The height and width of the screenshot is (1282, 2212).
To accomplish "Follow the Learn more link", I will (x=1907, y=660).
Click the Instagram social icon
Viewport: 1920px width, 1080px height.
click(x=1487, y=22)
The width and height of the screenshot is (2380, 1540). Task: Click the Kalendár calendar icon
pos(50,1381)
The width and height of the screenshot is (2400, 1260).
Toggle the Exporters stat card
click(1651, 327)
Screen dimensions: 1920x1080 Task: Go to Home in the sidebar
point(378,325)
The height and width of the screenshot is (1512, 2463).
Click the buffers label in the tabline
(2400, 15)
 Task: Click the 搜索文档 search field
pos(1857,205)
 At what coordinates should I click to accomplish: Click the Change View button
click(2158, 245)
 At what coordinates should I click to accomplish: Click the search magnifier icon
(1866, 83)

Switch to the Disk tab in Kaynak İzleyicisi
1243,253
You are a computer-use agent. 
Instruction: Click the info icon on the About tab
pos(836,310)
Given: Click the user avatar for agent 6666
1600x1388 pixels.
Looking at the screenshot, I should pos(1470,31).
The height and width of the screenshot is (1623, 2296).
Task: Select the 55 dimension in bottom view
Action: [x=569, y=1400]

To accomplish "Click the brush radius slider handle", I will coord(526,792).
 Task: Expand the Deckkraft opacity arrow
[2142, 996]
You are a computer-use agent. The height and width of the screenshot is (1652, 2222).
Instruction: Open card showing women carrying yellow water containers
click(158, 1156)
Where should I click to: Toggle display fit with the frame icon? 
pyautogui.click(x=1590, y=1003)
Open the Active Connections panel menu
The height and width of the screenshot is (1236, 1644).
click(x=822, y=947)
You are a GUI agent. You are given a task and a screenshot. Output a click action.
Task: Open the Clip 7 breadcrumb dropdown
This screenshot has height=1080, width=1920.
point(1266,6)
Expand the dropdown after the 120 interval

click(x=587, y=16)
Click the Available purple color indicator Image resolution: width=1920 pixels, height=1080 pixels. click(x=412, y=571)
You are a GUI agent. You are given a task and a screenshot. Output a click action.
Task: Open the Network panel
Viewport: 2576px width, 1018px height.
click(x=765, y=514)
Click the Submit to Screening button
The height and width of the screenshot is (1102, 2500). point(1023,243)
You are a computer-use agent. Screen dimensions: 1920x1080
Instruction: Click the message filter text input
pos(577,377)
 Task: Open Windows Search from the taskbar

• **What is being asked**: Please go through the data above and copy each line that has the word "computer".

• **Result**:
You are a computer-use agent. 
You are a computer-use agent. The height and width of the screenshot is (1652, 2222).
You are a computer-use agent. Screen dimensions: 1920x1080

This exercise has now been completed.